● **What you have to do**: Print exactly the lines below between the line holding "You are a computer-use agent. Screen" and the line holding "Switch to the Sheet1", inclusive, and nothing more.

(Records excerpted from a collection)
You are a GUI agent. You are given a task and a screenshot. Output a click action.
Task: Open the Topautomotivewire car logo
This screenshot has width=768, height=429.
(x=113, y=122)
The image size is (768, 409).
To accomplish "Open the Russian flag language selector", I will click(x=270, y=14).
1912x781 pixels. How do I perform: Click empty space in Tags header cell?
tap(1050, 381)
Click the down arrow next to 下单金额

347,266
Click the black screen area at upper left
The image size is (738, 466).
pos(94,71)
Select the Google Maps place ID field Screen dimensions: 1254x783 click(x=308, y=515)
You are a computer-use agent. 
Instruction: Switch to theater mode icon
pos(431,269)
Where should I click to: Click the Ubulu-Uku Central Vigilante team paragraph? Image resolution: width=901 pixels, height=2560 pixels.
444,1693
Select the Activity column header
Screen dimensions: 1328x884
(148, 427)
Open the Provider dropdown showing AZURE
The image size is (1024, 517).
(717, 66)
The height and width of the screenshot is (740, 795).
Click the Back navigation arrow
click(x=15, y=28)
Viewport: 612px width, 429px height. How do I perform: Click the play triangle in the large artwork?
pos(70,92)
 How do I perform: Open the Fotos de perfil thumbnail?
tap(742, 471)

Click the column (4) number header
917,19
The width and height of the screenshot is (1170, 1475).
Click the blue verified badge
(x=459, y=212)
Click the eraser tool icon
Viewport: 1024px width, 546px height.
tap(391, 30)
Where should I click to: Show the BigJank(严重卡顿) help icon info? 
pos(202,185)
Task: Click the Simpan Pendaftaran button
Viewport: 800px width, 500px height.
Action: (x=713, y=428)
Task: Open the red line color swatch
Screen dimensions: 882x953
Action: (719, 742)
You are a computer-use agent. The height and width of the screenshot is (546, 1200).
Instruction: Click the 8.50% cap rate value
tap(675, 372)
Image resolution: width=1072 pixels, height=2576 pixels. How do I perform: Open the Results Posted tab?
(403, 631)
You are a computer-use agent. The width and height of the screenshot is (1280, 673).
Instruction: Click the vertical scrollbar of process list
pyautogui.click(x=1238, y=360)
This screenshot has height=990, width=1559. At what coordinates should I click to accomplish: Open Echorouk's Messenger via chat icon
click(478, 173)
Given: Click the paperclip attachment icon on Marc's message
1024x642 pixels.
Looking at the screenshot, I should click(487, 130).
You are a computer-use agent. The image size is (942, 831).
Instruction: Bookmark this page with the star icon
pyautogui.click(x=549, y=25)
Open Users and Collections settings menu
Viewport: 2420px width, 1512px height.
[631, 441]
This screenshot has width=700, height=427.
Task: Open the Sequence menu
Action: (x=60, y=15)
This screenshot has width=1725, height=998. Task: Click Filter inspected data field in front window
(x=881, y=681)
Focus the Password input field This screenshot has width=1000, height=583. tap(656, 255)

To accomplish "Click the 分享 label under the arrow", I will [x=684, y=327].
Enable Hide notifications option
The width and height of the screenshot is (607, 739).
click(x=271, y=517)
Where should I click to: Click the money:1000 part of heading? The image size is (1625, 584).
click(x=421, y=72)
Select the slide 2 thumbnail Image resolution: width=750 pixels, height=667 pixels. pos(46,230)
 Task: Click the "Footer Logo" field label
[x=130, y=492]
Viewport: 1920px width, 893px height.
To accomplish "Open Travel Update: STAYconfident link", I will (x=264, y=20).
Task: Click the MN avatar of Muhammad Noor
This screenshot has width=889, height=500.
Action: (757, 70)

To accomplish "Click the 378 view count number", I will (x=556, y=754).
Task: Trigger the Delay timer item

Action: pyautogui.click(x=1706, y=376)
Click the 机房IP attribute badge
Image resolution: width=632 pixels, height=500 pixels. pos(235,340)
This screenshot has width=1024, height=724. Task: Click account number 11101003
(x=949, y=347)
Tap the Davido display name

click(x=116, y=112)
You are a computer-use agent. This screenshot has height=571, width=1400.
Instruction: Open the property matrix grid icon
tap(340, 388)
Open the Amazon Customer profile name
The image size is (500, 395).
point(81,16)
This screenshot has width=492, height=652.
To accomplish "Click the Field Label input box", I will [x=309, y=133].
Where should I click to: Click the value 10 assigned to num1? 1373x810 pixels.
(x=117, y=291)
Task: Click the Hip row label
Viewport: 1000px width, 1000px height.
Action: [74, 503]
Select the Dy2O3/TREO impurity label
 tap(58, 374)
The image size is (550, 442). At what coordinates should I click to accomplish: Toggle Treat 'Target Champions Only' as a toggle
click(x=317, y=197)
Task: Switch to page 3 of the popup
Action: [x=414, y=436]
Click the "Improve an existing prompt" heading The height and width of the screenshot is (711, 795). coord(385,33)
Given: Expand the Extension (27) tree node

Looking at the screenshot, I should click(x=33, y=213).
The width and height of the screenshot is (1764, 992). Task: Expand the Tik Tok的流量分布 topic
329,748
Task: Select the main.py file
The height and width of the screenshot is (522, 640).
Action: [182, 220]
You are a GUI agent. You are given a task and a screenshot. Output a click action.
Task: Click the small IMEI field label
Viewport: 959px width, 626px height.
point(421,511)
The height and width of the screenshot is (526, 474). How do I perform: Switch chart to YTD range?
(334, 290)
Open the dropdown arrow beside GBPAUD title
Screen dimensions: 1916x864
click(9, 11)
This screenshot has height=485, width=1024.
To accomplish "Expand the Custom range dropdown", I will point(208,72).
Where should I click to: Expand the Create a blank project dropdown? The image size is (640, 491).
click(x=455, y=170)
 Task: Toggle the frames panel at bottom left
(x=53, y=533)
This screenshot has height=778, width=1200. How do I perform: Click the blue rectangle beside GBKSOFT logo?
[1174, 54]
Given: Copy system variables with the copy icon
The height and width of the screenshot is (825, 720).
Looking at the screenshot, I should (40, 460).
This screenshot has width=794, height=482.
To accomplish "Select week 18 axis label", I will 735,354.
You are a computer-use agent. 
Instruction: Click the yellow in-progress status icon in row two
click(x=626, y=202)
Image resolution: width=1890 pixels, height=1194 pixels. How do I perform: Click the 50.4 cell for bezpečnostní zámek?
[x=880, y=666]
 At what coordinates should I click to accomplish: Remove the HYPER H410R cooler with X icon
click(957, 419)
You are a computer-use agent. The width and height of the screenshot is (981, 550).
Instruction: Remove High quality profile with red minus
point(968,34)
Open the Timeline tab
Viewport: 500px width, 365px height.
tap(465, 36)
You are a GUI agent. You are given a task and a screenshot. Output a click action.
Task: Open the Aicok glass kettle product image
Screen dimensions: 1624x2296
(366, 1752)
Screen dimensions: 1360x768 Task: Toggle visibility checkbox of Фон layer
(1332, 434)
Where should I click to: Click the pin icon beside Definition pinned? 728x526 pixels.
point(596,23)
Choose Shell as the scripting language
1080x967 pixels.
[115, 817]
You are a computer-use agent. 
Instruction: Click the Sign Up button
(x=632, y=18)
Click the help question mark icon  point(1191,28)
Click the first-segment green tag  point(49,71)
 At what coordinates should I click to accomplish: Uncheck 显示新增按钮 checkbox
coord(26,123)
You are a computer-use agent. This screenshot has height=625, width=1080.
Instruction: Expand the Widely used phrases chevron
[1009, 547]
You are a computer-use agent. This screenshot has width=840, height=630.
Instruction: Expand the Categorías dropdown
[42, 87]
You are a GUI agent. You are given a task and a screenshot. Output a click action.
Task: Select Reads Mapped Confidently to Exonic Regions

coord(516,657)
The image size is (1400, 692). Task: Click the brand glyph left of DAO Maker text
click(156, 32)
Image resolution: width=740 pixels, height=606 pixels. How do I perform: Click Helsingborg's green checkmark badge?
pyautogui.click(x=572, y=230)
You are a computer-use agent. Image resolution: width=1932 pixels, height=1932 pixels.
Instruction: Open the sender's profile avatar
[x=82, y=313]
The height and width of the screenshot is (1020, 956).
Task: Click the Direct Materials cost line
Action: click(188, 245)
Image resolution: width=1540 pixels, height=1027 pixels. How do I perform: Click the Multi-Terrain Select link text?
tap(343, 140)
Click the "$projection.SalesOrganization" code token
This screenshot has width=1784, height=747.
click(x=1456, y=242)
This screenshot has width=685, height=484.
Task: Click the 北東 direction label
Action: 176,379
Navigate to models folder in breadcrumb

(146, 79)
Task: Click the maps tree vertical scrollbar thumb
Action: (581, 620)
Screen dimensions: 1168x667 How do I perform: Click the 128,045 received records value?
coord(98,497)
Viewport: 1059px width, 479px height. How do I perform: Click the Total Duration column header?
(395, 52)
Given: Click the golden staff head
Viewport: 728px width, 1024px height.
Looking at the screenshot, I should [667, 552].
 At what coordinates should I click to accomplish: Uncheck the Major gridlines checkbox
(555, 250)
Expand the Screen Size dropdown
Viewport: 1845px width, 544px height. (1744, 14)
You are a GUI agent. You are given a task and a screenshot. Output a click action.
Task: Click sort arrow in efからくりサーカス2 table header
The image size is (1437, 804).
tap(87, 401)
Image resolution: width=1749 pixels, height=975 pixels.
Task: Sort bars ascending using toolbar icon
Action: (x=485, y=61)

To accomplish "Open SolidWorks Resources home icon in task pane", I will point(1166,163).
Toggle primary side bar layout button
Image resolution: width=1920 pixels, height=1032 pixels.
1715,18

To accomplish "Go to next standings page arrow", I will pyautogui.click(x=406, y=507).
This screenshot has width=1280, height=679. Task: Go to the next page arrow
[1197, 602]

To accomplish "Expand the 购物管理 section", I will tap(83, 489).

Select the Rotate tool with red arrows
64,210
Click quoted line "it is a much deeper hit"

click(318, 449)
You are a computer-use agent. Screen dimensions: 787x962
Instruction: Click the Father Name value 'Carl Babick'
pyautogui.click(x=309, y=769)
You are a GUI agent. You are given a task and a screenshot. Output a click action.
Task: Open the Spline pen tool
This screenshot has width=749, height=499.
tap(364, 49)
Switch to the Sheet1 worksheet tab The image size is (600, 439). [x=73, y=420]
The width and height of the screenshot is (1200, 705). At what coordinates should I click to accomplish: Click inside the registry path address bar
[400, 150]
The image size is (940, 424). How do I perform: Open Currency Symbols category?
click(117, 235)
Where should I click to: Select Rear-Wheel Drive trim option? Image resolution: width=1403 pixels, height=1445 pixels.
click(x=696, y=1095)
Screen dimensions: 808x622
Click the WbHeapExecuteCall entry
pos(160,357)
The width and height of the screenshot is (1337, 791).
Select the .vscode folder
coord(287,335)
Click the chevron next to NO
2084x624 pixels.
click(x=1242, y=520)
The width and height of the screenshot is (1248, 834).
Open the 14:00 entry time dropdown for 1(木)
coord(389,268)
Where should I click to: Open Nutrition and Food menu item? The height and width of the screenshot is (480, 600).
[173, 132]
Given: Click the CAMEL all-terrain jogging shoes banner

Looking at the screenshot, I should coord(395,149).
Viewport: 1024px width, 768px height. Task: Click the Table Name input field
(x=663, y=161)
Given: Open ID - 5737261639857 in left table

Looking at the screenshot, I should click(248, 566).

● **Completed task**:
You are a computer-use agent. Screen dimensions: 787x962
Instruction: Click the Father Name value 'Carl Babick'
pyautogui.click(x=309, y=769)
You are a GUI agent. You are given a task and a screenshot. Output a click action.
Task: Open the Spline pen tool
This screenshot has width=749, height=499.
tap(364, 49)
Switch to the Sheet1 worksheet tab The image size is (600, 439). [x=73, y=420]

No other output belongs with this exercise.